In deze zaak heeft de Rechtbank Amsterdam op 21 april 2017 uitspraak gedaan over de aanvraag van eiseres voor bijzondere bijstand voor de kosten van de eigen bijdrage rechtsbijstand. Eiseres had haar aanvraag ingediend na de termijn van twee weken die door verweerder, het college van burgemeester en wethouders van de gemeente Amsterdam, was gesteld. Dit beleid, dat in afwijking van de wet is, houdt in dat aanvragen voor de eigen bijdrage rechtsbijstand uiterlijk twee weken na afgifte van de toevoegingen door de Raad voor Rechtsbijstand moeten worden ingediend. De rechtbank oordeelde dat verweerder dit beleid consistent heeft toegepast en dat eiseres niet in aanmerking komt voor vergoeding van de proceskosten, omdat haar gemachtigde niet als beroepsmatig rechtsbijstandverlener kan worden aangemerkt.

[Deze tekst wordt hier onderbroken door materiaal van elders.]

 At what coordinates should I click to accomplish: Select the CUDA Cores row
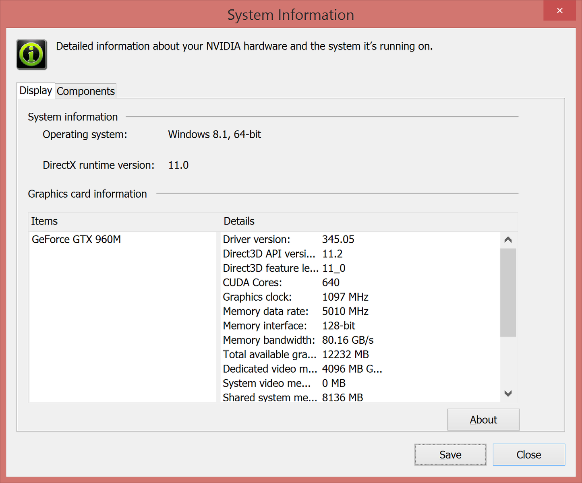pyautogui.click(x=281, y=283)
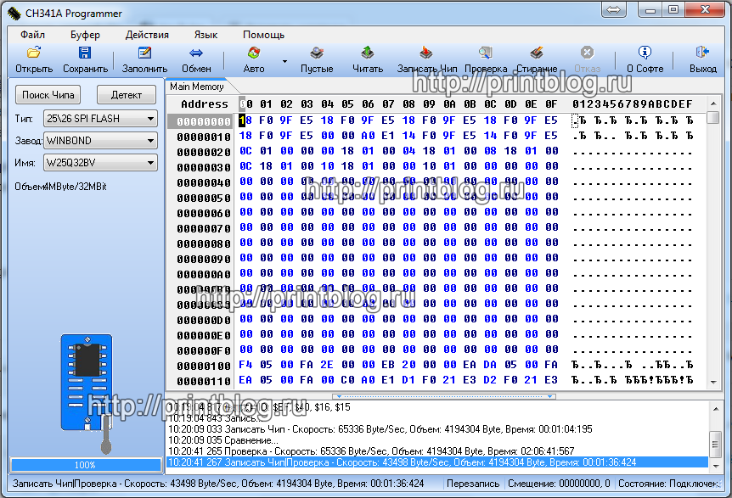Click the Сохранить (Save) disk icon
Screen dimensions: 732x498
coord(85,53)
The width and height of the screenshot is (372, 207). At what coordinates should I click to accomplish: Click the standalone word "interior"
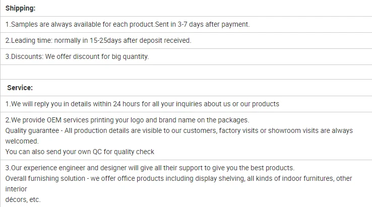tap(16, 189)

De rechtbank heeft vastgesteld dat eiseres haar aanvraag voor bijzondere bijstand buiten de gestelde termijn heeft ingediend. Eiseres betoogde dat de termijn onjuist was en dat de kosten noodzakelijk waren. De rechtbank verwees naar vaste rechtspraak van de Centrale Raad van Beroep, die stelt dat bijzondere bijstand in beginsel niet verleend kan worden voor kosten die zijn opgekomen voor de datum van de aanvraag. De rechtbank concludeerde dat het beleid van verweerder, dat als buitenwettelijk begunstigend beleid moet worden gekwalificeerd, voldoende kenbaar was en consistent werd toegepast.
Eiseres voerde verder aan dat het beleid onvoldoende kenbaar was gemaakt en dat er onduidelijkheden waren in de Beleidsvoorschriften. De rechtbank verwierp deze argumenten en oordeelde dat het beleid voldoende openbaar was gemaakt. Uiteindelijk verklaarde de rechtbank het beroep van eiseres ongegrond, zonder aanleiding voor proceskostenvergoeding of vergoeding van het griffierecht.